Wilkes-Barré Preservation Society director and Hollenback Cemetery Association board member Tony Brooks told attendees that he’s been leading the tour for about 20 years.
Brooks brought the lives of area ancestors to life and made them relevant to the present. He underscored that many paved the way for area life as we know it today.
The cemetery was named after George Hollenbackm who donated the 15 acres of land in 1855. It opened the following year.
Brooks said about 16,000 people were interred at the cemetery, with burials now only of those whose families purchased a plot there years ago.
Even though some of the valley’s most prominent citizens are buried in Hollenback, including doctors, lawyers and politicians, it’s not an exclusive resting place for the rich and famous, he said.
Numbered in those buried at the cemetery are both businessmen who made their fortunes in coal and those who died in coal mining disasters.
Notable figures
Brooks detailed the only father/son mayor team from Wilkes-Barre interred at the cemetery, first detailing the life of Ira M. Kirkendall, who served first as a Burgess of Wilkes-Barre borough from 1870 to 1871 and then as its first city mayor from 1871 to 1874.
He then told of George Hollenback, who wanted to leave his fortune to a son, but only had daughters, Brook said.
So, Hollenback interviewed his sisters’ six sons and decided to adopt her son “John,” who was then known as John Wells Hollenback and inherited his estate.
John Hollenback was married three times and produced only daughters, and no sons.
The Hollenback fortune, he said, ultimately was used to fund scholarships for students attending area colleges and universities.
Brooks, who deftly detailed more than a dozen historical area figures, included the story of Judge Jesse Fell who in 1808 used an iron grate to ignite anthracite coal, fueling the industrial revolution.
He also told of Attorney Stephen Teller who prosecuted those responsible for the Knox Mine disaster, both leadership of the company and the union.

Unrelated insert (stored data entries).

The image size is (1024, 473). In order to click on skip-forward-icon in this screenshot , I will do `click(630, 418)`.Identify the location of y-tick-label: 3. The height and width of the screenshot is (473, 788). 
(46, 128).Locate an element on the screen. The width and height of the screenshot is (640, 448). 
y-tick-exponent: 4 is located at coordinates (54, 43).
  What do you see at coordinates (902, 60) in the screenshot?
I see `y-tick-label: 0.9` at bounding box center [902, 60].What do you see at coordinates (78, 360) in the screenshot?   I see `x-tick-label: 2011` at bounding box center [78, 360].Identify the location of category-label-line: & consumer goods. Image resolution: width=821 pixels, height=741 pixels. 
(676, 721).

Twelve men, he said, lost their lives in that disaster.
Brooks said the city was laid out on 50 plots in what is now the downtown area within the perimeter of what is now South Street, North Street, River Street and Pennsylvania Boulevard.

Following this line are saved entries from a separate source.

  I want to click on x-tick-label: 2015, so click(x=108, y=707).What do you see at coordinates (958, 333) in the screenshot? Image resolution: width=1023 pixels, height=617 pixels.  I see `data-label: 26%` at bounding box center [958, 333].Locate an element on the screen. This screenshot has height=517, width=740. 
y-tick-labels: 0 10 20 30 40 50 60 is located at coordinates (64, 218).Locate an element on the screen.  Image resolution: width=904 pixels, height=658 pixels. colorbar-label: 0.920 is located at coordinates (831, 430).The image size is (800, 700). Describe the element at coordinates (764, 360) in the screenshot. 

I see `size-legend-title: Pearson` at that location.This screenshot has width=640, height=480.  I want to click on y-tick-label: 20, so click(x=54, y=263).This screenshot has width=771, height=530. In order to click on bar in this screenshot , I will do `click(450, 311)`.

Those who farmed did so on land outside the residential area, often near the Susquehanna to use as a water source.
Impressed with the tour
Karen Szczepanski, of Mountain Top, was attending the tour for the first time. She found out about the tour and knew she wanted to come.
She said she is a member of “Find a Grave,” an online resource that helps people learn more about their family history. She said not only did she find out a lot about her own family, but has helped others to do so, as well.
Szczepanski said she was impressed with both the tour and the cemetery, which she said told the stories of many.
About 75 people attended the tour, with many commenting on the “perfect weather” which made this year’s tour especially enjoyable.